表5 五種大麻酚的精密度測試結果（n=6）Table 5 Intraday and interday precisions of the method（n = 6）

2.4.3 加標回收率 本文對三個加標水平1.25、2.50、5.00 mg/kg的巧克力樣品進行的加標回收實驗結果見表6。由表6數據可得，CBDA的回收率在94.5%~103.2%之間，RSDr<3.2%，CBD的回收率在98.5%~109.0%之間，RSDr<2.0%；CBN的回收率在96.2%~102.7%之間，RSDr<4.9%；THC的回收率在91.8%~102.3%之間，RSDr<4.6%；THCA的回收率在92.0%~108.8%之間，RSDr<4.9%，五種大麻酚的加標回收率在91.8%~109.0%，其RSDr值在1.5%~4.9%。
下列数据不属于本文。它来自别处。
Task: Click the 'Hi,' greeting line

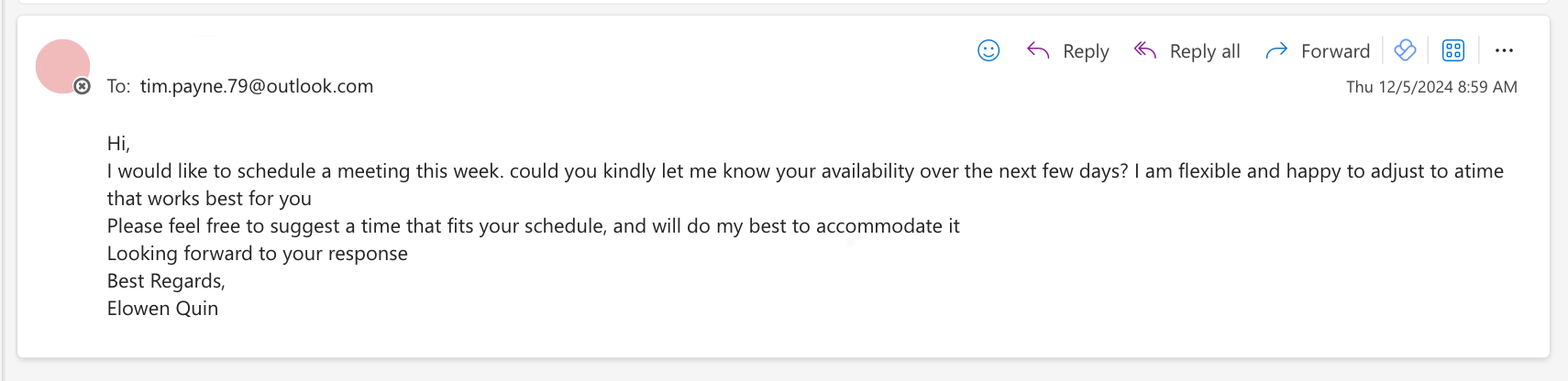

該結果表明，本研究建立的檢測方法在不同加標水平下，具有較高的回收率和良好的精密度，能夠滿足巧克力樣品中5 種大麻酚類物質檢測的要求。

表6 巧克力樣品中五種大麻酚的回收率測定結果（n=6）Table 6 The recoveries of five cannabinoids at three spiked concentrations and relative standard deviations（RSD）in dark chocolate samples（n = 6）

2.4.4 實際樣品檢測 以本方法的提取方法和儀器條件對市售的兩種黑巧克力進行五種大麻酚的測定，結果顯示兩種黑巧克力中均未檢出五種大麻酚。

3 結論

本文建立了一種基于高效液相色譜-串聯質譜儀的同時檢測黑巧克力中五種大麻酚類物質的分析方法，并對該方法進行了方法學驗證。結果表明，該方法的日內和日間精密度的相對標準偏差RSDs值均<5%，說明該方法具有良好的精密度和穩定性；五種大麻酚物質在三個加標水平下的回收率為91.8%~109.0%，RSDs<5%，說明該方法具有較高的準確性。同時本方法具有簡單、快速的特點，可以為大麻酚類物質的檢測提供技術支持，又可以為國內大麻酚類物質的監測和合理使用提供依據。